▶ [Text and item location entries]:
******************************

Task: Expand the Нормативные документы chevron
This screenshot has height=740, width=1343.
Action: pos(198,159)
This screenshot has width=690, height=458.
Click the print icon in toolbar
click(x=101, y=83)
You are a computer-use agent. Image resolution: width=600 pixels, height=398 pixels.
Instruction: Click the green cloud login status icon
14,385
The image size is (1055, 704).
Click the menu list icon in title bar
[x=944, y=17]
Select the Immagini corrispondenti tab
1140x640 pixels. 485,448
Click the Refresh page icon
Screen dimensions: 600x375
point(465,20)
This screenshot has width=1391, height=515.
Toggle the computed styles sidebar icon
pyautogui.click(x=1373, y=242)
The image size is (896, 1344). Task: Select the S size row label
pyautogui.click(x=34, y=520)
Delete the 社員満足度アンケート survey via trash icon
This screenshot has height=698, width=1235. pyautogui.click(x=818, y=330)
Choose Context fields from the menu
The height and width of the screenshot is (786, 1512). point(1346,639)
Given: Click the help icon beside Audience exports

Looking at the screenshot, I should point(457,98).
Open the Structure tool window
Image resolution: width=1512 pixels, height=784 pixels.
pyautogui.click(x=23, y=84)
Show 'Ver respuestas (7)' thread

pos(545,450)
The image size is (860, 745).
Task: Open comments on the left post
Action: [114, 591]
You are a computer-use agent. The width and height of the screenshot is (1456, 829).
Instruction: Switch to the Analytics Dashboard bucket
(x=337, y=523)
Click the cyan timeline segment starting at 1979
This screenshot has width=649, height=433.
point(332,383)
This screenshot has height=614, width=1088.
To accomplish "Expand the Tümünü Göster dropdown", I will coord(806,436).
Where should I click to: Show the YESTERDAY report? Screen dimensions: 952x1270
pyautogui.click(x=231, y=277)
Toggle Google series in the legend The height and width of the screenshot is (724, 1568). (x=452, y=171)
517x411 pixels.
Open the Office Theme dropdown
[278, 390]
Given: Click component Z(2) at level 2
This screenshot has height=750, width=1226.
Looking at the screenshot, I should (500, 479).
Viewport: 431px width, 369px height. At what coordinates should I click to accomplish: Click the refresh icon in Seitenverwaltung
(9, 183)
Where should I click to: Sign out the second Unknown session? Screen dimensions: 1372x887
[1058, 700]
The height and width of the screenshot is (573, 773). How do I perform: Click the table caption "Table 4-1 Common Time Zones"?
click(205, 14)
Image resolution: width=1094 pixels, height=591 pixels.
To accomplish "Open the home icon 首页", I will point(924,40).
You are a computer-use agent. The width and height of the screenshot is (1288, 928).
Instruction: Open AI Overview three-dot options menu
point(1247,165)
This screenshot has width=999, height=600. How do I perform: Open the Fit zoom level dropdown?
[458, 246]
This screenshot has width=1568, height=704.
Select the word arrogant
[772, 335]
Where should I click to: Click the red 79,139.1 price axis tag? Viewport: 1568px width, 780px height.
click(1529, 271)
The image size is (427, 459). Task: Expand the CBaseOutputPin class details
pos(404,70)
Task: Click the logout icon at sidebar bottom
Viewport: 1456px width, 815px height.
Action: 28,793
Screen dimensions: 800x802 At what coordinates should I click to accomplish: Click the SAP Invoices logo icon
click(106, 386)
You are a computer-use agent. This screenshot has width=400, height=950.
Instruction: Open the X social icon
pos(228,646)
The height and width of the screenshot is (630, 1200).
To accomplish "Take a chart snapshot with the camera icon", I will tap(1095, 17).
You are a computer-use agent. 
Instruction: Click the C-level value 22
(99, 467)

******************************

▶ [PROBLEM REQUIREMENTS]:
Count the lines in the records above that contain the string "should", treating uppercase and lowercase as different. Reply with the number only.

▶ [ANSWER TO THIS PROBLEM]:
7